-- start of Supplied data --
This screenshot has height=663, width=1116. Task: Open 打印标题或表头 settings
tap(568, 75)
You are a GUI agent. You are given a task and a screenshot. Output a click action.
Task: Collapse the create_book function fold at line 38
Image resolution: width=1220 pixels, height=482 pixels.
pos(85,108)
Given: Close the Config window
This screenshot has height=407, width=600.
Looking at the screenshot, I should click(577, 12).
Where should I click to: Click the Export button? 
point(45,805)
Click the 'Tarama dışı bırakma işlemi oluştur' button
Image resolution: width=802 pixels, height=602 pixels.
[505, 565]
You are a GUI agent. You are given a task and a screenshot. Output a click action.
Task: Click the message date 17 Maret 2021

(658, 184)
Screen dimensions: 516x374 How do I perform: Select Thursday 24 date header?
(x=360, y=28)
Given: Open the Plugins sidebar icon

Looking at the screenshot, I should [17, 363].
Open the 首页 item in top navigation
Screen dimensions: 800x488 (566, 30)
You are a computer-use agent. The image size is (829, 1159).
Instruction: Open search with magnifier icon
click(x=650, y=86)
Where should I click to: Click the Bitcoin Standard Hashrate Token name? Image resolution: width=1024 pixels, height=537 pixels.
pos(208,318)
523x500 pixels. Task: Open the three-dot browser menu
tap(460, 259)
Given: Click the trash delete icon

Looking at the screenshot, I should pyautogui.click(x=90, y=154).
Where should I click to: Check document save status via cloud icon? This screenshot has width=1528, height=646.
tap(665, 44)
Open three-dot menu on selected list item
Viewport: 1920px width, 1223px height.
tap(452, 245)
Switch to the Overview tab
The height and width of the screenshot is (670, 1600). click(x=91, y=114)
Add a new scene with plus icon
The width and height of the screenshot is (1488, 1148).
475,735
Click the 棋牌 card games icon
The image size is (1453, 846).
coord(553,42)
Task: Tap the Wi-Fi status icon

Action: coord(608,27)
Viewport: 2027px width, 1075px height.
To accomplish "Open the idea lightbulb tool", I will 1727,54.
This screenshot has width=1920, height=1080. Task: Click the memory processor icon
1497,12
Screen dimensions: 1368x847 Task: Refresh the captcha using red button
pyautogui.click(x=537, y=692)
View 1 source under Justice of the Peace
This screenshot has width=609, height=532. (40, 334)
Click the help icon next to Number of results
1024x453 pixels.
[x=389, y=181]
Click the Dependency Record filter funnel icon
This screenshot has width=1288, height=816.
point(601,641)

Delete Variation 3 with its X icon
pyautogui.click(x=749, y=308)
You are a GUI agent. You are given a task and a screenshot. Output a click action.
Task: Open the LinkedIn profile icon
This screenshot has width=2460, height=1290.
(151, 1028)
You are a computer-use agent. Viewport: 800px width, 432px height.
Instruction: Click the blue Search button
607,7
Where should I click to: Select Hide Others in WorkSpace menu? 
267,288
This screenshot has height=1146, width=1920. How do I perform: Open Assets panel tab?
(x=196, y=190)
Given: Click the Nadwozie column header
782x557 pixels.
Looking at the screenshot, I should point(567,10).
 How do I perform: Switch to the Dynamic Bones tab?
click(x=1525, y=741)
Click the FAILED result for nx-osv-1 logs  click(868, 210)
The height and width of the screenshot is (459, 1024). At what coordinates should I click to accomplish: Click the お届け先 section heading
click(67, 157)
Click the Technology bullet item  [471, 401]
-- end of Supplied data --
• **What is needed**
Arrange the records starting at the line containing "Given: Open the Plugins sidebar icon" and ending at the line containing "click(x=650, y=86)" as a two-column CSV with the headers input and output. Give one row per record, with its text under input and its answer under output, each in a quoted field and with line breaks changed to spaces.

• **Output for this task**
input,output
"Given: Open the Plugins sidebar icon","Looking at the screenshot, I should [17, 363]."
"Open the 首页 item in top navigation","Screen dimensions: 800x488 (566, 30)"
"You are a computer-use agent. The image size is (829, 1159). Instruction: Open search with magnifier icon","click(x=650, y=86)"